• **ACTIVITY**: Filter this listing down to the lines that contain the word "column", and copy them.

• **INPUT MATERIAL**:
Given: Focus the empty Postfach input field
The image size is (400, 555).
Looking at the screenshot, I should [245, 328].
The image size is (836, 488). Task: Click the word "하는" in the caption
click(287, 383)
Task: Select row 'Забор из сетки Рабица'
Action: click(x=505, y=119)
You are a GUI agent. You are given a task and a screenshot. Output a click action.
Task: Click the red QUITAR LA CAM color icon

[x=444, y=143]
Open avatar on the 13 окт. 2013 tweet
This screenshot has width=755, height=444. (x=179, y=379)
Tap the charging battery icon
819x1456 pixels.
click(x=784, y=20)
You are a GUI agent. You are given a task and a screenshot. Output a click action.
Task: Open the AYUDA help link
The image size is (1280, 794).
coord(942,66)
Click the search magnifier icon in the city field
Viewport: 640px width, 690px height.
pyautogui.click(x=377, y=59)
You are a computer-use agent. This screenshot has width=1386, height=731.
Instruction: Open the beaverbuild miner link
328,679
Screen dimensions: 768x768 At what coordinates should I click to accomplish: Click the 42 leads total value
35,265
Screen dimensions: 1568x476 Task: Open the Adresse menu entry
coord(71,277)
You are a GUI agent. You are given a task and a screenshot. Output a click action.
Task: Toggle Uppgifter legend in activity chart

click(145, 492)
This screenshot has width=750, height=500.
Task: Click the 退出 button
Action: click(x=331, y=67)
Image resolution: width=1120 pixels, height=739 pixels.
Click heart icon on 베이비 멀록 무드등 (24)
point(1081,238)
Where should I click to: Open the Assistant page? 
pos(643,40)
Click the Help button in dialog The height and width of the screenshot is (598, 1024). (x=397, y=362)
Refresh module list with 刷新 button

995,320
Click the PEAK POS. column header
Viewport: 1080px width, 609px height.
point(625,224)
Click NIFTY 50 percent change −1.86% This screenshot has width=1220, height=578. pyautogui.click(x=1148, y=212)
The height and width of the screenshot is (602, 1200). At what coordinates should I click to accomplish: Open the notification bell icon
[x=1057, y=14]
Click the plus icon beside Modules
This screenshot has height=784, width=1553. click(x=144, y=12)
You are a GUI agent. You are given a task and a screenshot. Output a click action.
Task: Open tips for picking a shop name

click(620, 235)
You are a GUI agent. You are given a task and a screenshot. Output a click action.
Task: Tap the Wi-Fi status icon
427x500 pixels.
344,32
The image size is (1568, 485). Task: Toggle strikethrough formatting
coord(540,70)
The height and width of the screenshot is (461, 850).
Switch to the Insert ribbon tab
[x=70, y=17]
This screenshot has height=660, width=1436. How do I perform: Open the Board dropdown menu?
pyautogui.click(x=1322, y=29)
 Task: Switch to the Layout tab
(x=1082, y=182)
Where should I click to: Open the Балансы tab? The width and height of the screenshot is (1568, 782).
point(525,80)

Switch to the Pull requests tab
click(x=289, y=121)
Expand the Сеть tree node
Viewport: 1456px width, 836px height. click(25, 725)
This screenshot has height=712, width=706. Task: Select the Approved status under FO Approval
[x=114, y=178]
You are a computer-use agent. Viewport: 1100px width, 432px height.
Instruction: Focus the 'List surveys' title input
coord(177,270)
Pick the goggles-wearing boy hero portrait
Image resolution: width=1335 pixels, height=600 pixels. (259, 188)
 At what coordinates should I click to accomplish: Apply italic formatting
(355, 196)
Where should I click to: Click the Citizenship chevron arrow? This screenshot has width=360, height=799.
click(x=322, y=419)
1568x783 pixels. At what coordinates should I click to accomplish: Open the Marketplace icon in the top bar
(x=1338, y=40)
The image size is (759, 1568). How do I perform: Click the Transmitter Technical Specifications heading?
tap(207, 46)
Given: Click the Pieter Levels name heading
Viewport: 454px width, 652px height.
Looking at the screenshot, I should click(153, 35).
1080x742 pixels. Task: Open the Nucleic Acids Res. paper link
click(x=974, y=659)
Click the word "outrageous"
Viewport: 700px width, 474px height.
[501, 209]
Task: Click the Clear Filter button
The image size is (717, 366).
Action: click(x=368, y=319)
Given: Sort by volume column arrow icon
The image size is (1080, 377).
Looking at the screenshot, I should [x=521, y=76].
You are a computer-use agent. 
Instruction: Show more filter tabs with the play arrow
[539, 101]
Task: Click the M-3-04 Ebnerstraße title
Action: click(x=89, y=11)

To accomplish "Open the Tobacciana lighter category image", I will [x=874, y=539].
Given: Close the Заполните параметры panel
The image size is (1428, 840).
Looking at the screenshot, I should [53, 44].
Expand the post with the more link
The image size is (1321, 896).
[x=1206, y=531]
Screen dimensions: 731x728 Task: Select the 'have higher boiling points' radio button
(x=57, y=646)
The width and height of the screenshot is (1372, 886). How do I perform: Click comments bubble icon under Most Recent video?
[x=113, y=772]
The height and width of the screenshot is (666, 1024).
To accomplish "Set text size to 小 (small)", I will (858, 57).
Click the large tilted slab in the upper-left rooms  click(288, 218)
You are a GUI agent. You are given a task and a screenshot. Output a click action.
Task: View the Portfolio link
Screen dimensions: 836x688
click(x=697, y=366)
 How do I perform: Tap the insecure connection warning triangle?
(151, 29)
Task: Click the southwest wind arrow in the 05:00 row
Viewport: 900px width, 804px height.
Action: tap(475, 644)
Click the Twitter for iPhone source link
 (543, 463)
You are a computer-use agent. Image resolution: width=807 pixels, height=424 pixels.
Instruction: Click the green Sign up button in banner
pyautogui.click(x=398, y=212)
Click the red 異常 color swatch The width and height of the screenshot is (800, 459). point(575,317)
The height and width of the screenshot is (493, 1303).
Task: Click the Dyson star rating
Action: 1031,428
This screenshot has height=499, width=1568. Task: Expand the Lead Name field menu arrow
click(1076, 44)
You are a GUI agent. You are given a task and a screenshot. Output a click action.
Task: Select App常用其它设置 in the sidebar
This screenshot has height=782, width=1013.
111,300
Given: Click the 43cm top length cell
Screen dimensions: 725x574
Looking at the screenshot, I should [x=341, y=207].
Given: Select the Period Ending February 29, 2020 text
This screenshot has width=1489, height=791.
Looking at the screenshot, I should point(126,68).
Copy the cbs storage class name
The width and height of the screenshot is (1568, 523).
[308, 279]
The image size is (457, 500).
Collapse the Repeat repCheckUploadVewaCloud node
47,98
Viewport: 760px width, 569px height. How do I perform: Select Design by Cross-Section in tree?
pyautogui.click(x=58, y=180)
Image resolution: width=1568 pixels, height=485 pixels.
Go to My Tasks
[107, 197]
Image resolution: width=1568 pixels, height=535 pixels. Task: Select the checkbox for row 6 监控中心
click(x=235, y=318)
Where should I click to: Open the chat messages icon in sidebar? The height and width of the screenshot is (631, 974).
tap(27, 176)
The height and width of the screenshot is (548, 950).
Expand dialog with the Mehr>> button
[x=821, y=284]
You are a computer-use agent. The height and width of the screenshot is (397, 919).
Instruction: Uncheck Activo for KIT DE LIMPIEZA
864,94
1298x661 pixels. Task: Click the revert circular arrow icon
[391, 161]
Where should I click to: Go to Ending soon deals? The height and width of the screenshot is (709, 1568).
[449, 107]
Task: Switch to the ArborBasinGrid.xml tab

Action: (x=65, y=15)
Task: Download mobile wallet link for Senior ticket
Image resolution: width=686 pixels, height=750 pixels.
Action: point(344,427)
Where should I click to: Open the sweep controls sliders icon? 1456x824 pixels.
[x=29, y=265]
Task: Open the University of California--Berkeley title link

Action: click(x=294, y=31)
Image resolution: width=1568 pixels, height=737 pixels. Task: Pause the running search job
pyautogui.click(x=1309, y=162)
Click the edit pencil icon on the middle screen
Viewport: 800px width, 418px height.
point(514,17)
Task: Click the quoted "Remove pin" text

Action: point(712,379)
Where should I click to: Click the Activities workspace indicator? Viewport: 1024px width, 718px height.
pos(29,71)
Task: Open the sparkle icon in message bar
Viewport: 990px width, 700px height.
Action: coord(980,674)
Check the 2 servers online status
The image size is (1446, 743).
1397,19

• **EXERCISE OUTPUT**:
Click the PEAK POS. column header
Given: Sort by volume column arrow icon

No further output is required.